The Thwaites glacier in Antarctica. NASA/James Yungel

However, there is some concern that solar radiation management techniques would not help with the warm currents melting glaciers. As a result, Wolovick and Moore say that instead of trying to change the entire global climate, we could look at targeted interventions in "high-leverage locations," like Thwaites.

In the study, the researchers looked at a range of designs that could help hold back the glacier under a number of scenarios. They discuss the economic feasibility and the timescale over which such an immense project could take place.

The most ambitious design, they write, would be an "artificial sill," providing a "continuous barrier built across the front of the glacier, designed to both block warm water transport and to provide physical buttressing should the floating ice shelf reground on it." At its most basic, the sill could be 300m-high artificial mounds or columns placed on the seafloor—the warm water would not be blocked, but it could help to hold back and support the glacier, potentially helping it to regrow.

As expected, computer models showed that the continuous wall would be most effective at saving the Thwaites Glacier, but even the smallest design had a 30 percent success rate.

The authors note that this sort of engineering project is completely infeasible at the moment—they do not expect humans to undertake such a mammoth task for another century or two. Even then, it would be an ambitious plan—not least because it would be building in one of the harshest environments on Earth. But this shouldn't stop scientists planning for the long term.

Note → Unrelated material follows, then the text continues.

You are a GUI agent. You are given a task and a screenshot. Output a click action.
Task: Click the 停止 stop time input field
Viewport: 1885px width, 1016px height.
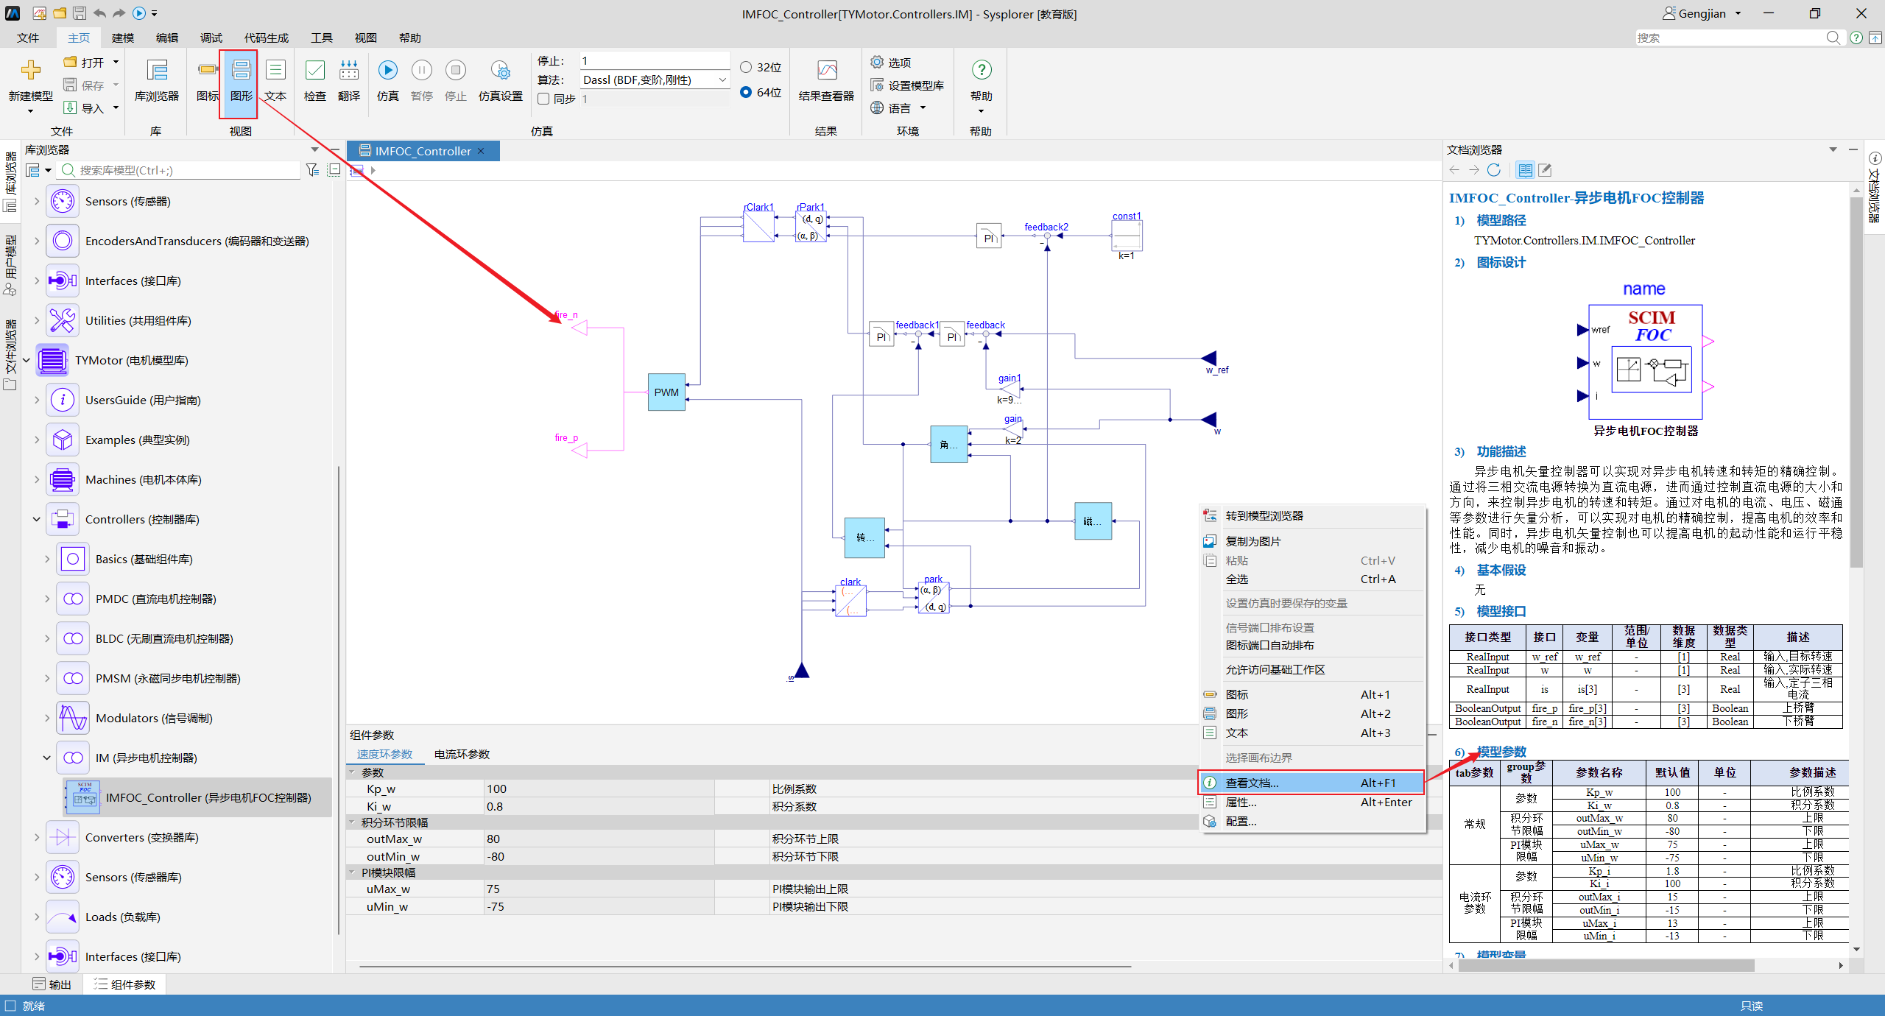click(x=655, y=60)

"We all understand that we have an urgent professional obligation to determine how much sea level rise society should expect, and how fast that sea level rise is likely to come. However, we would argue that there is also an obligation to try to come up with ways that society could protect itself against a rapid ice-sheet collapse," Wolovick said in a statement.

Diagram showing how an artificial sill would hold back a glacier. Wolovick & Moore, The Cryosphere, 2018

Peter Irvine, a scientist from Harvard University, who was not involved in the study and whose work focuses on climate and geoengineering, said Wolovick and Moore's paper is the only detailed proposal to halt the retreat of destabilized marine glaciers. He told Newsweek that he doubts the wall would be possible with today's technology, but that the ideas behind it are interesting.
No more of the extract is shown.